Invoice intake that books the routine and escalates the rest
Trigger: watched folder · Pattern: extract → threshold gate → book or pause · Sample:
examples/use-cases/invoice-approval.toml· Status: runs today (intel-remote,schema,tools-http-tls,trigger-fs-watch)
The problem
Accounts payable is a pipeline of judgment calls that are 95% routine: vendor, amount, PO number, book it. The 5% — an amount that's too big, a PO that's missing, a vendor nobody recognizes — is why a human reads all 100%. Automating the 95% with classic OCR templates breaks every time a vendor redesigns their invoice; automating it with an unsupervised LLM means the one hallucinated amount ends up in your ledger.
The shape you actually want: a machine that extracts and routes, a threshold that's written down, and a human who only sees exceptions.
What the agent does
- Your scanner/email pipeline drops invoice text into a watched folder;
the workflow fires on file creation (
fs_watch, debounced). - One LLM step extracts
{vendor, amount, currency, po_number, requires_review}— schema-enforced, with up to two repair rounds if the model emits something malformed.
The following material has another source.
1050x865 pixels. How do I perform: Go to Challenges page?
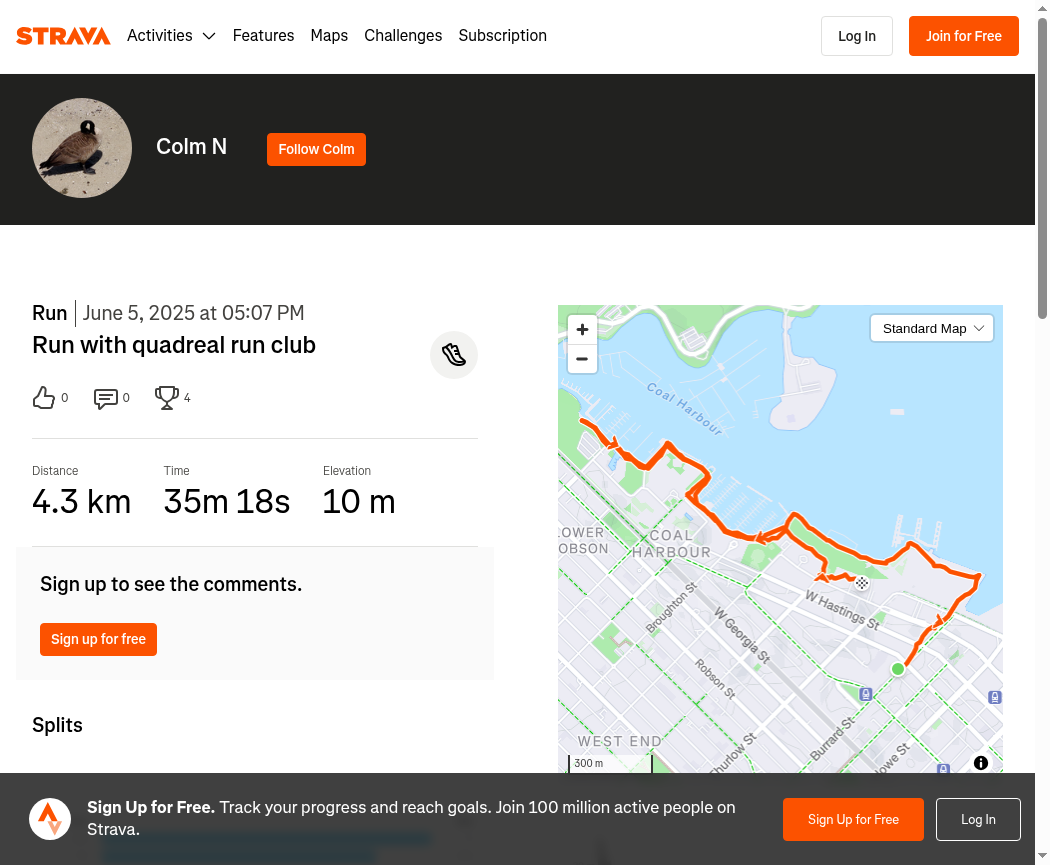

The prompt encodes the policy: over $2,500, missing PO, or any uncertainty →requires_review: true. The schema makes that a hard boolean. - A
conditionnode routes on the boolean:- false → POST to the accounting API; the invoice is booked.
- true → the run checkpoints (
pause_for_approval) until the controller resumes it after a look.
- Either way, the structured record is archived next to the books, and the audit log holds the whole story per invoice.
[[nodes]]
id = "gate"
type = "condition"
expr = "extract.parsed.requires_review"
One boolean, one declared edge each way. That's the approval policy — versioned, diffable, signable.
Why finance can sign off on this
- The threshold is in the file, not in the model's head. When the controller asks "what auto-books?", the answer is a line in a version-controlled workflow, not "whatever the AI feels is fine." Changing $2,500 to $5,000 is a reviewed pull request.
- Uncertainty fails toward humans. The schema's
requires_reviewmust betruewhen extraction is shaky — and even a model that somehow emits garbage gets caught by schema validation and bounded repair, then a declared failure. There is no path where "couldn't parse it" becomes "booked it anyway." - The budgets protect the books and the bill.
max_fs_write_mb, token caps, and a 90-second deadline per invoice mean a poison file can't wedge the pipeline or run up a model bill. - Replayable evidence. Run with
--recordand every booking has a machine-readable trail: file in, fields out, gate decision, API response. Auditors love this more than they love you.
Honest limits
- The sample reads text (exports from your scanner or email parser). Native PDF/image parsing is deliberately not in the runtime — put an OCR step upstream, or wire a document-parsing MCP server (gap analysis §7).
- Approvals happen by resuming a run id. A queue UI for pending
approvals is on the control-plane roadmap — today,
agentd --list-checkpointsand the/inspectpage are the workbench.